Although less common, presynaptic mechanisms can also account for changes in mEPSC size, for example, if each synaptic vesicle contains more glutamate, or if the site of vesicle release is closer to the postsynaptic receptors, both of which will increase the concentration of glutamate that the AMPA receptors encounter. While very difficult to directly measure, the relative concentration of glutamate that the AMPA receptors encounter can be determined by measuring the extent to which a low-affinity competitive AMPA receptor antagonist inhibits evoked EPSCs. The authors found that this antagonist was less effective at inhibiting evoked EPSCs in the Lgi1−/− slices, suggesting increased levels of glutamate in the synaptic cleft. However, these increased synaptic glutamate levels could also be due to increased number of synaptic vesicles released per stimulus, as an analysis of the variance of the evoked responses suggested. Strangely, the authors did not report whether the peak amplitude of these evoked EPSCs was increased in the Lgi1−/− slices, even though this would be expected if there were an increase in both the quantal size and quantal content.
Finally, the authors tested whether these slices from P9 pre-epileptic Lgi1−/− mice that showed changes in excitatory synaptic transmission also showed signs of broader network hyperexcitability. Using simultaneous whole-cell and field potential recordings, they found that most slices from mutant mice showed bursts of activity resembling interictal spikes, while no slices from Lgi1+/+ mice did. These events were present in artificial (a)CSF with standard ionic concentrations and without pharmacological treatment, and were blocked by coapplication of AMPA and NMDA receptor blockers, showing that the generation of these events is dependent on glutamatergic transmission, and probably linked to the increased presynaptic glutamate release.

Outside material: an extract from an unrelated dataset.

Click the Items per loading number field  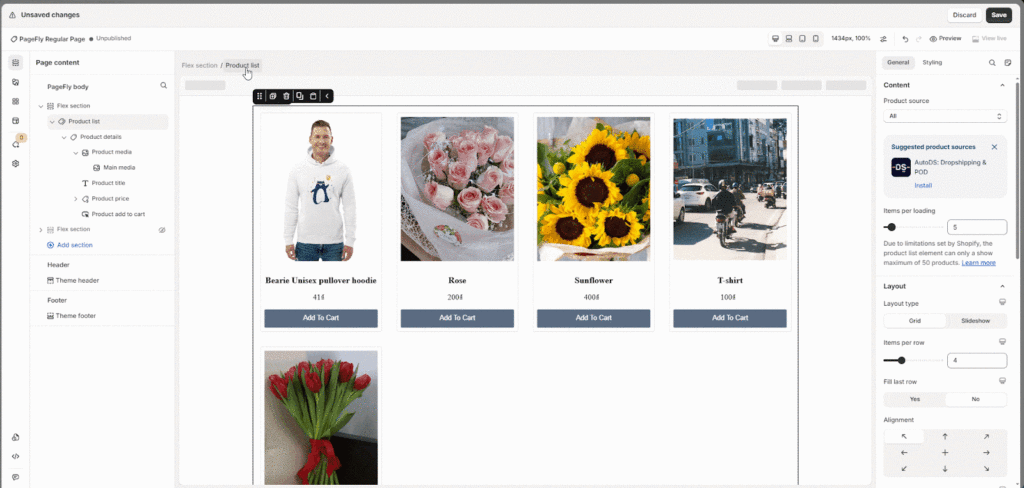(975, 227)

Historically, changes in presynaptic function that may lead to the development of epilepsy have received less attention than postsynaptic and membrane excitability changes. It is possible that presynaptic changes are not as important in the development of epilepsy, but this lack of attention is also partially due to the fact that presynaptic mechanisms are generally more difficult to assay. However, there are now several known human epilepsy genes that have demonstrated roles in presynaptic function in animals (e.g., STXBP1, DNM1 and STX1B), a few described effects of other epilepsy genes specifically on presynaptic function, and several antiepileptic drugs with known presynaptic mechanisms of action. This paper by Boillot and colleagues provides more evidence that presynaptic mechanisms should be considered when designing studies to investigate mechanisms of epileptogenesis, such as numbers of synaptic vesicles in the releasable pool, vesicular release probability, and short-term plasticity. Even when there are other known potential mechanisms at play, be they postsynaptic or nonsynaptic, many gene variants are likely to exert their epileptogenic effects through multiple converging mechanisms. As our knowledge of the molecular and physiological underpinnings of presynaptic functions grows, along with the knowledge of how these functions are impacted in epilepsy, opportunities to modulate epilepsy via presynaptically targeted therapies may emerge.